New lawsuit to challenge laptop searches
Tuesday, September 7, 2010
Criminal defense lawyers, press photographers and a university student are challenging the Obama administration's search policy permitting officers at U.S. borders to detain travelers' laptop computers and examine their contents even without suspecting the traveler of wrongdoing.
In a federal lawsuit to be filed Tuesday in the Eastern District of New York, the plaintiffs allege that the Department of Homeland Security policy violates constitutional rights to privacy and free speech.
At issue is the government's contention - upheld by two federal appeals courts - that its broad authority to protect the border extends to reviewing information stored in a traveler's laptop, cellphone or other electronic device, even if the traveler is not suspected of involvement in criminal activity. In the government's view, a laptop is no different than a suitcase.
After the Sept. 11, 2001, terrorist attacks, the George W. Bush administration took an expansive view of the government's authority at the border in an effort to stop terrorists from entering the country, and to find evidence of terrorist plots.
The Obama administration has followed suit, the plaintiffs said, with a pair of DHS policies issued by U.S. Customs and Border Protection (CBP) and U.S. Immigration and Customs Enforcement in August 2009 that reaffirmed the policy of suspicionless searches at the border.
"Keeping Americans safe in an increasingly digital world depends on our ability to lawfully screen materials entering the United States," Homeland Security Secretary Janet Napolitano said when the policies were issued. "The new directives . . . strike the balance between respecting the civil liberties and privacy of all travelers while ensuring DHS can take the lawful actions necessary to secure our borders."
But the American Civil Liberties Union, which is filing the case on behalf of the plaintiffs, argues that laptops and smartphones, unlike a suitcase of clothes and toiletries, contain highly personal information, from financial records to family photos. The government should have a "reasonable suspicion" that a crime has been or is about to be committed before reviewing such information, the plaintiffs contend.

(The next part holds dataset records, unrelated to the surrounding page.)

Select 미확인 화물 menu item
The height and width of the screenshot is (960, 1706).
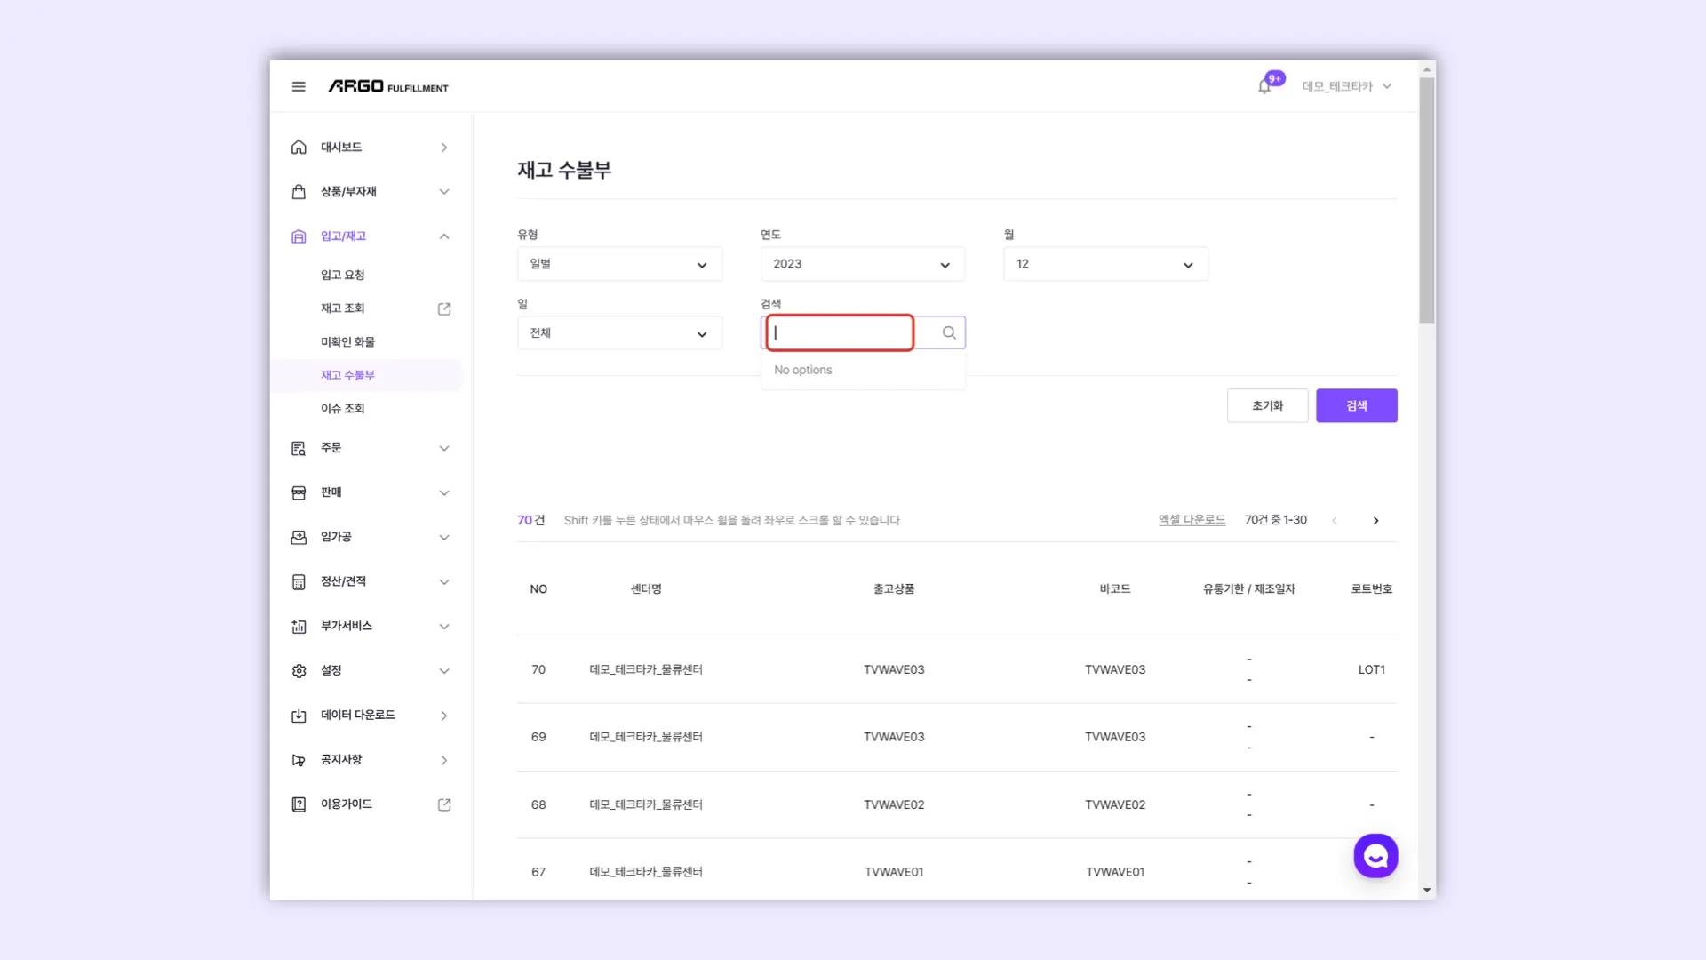pos(347,342)
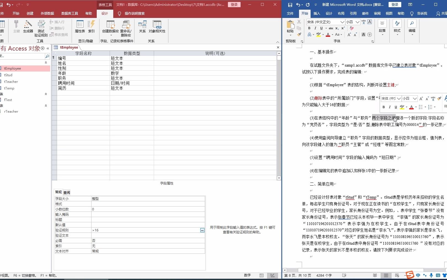Click the 登录 button in Word
Viewport: 447px width, 280px height.
click(x=394, y=4)
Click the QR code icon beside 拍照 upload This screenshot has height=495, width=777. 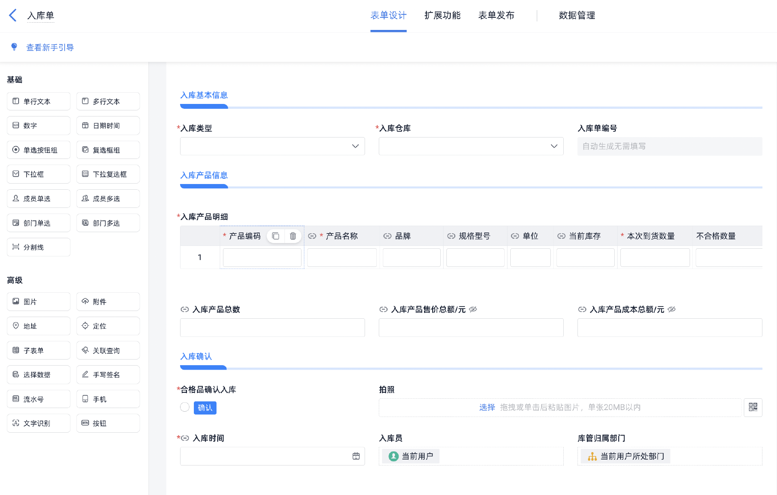[x=753, y=407]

Justice Department spokesman Charles Miller said that once the lawsuit is filed, "we'll review it and make a determination on how we'll ultimately respond in court."
ACLU attorney Catherine Crump said this case may be more likely to succeed than previous challenges, which involved criminal defendants whose laptops contained child pornography.
"The plaintiffs in our case are extremely sympathetic, and the harms they suffered are grave," Crump said. "I'm optimistic that a judge seeing that will be more inclined to recognize that the Fourth Amendment requires reasonable suspicion for searches that are this invasive."
The plaintiffs are the National Association of Criminal Defense Lawyers (NACDL), the National Press Photographers Association and Pascal Abidor. Abidor, a 26-year-old doctoral student and dual U.S.-French citizen, was on an Amtrak train from Montreal to New York to visit family last spring when his laptop was searched and confiscated by CBP officers.
"I had no idea how this would end, what repercussions this would have on any aspect of my life," Abidor said in an interview. "Here my laptop and hard drive were taken away from me, after having done nothing. Having no control over what might happen to me, or over what the government might believe me to be up to, was extremely frightening."
The following account is taken from the complaint and the interview.
On May 1, at an inspection point at the border of Quebec and New York, a CBP officer who had examined Abidor's two passports, which had visas for Jordan, Syria and Lebanon, asked to inspect his belongings. In the train's cafe car, the officer turned on his laptop, ordered him to enter his password and began to examine its contents.
Abidor, whose focus is Islamic studies at Montreal's McGill University, frequently travels internationally to conduct research.
She asked him about personal photos as well as pictures he had downloaded from the Internet for research, including images of rallies by the militant Islamist groups Hamas and Hezbollah. She asked him why he had "this stuff" on his computer, the complaint said. He said that his research focused on the modern history of Shiites in Lebanon.
He was later handcuffed and detained for three hours, and agents asked him to explain why he had so many "symbolic materials" in his possession.
Abidor's laptop and hard drive were returned to him 11 days later. By examining the "last opened" date of files, Abidor saw that officers had examined directory folders on his laptop as well as backup documents stored on his external hard drive. The files included personal photos, a transcript of a chat with his girlfriend, copies of e-mail correspondence, class notes and his tax returns.
Today, Abidor travels with less information on his computer. He "self-censors" photos he downloads to his computer. He said he will have to warn people he interviews for research that U.S. officials may have access to the notes, but fears this will discourage interviewees from being candid.
The NACDL and the New York Civil Liberties Union are co-counsel in the case.
Abidor is among 6,671 travelers whose laptops or other devices were searched between October 2008 and June 2010, according to the ACLU. Slightly less than half - 45 percent - were U.S. citizens.
Eighty-three percent were male, 52 percent identified as white, 10 percent as black and 9 percent as Asian. No category was provided for people of Middle Eastern descent.
The policy also permits agencies under certain circumstances to share the data found on travelers' devices, which was done 282 times between July 2008 and July 2009, according to the ACLU.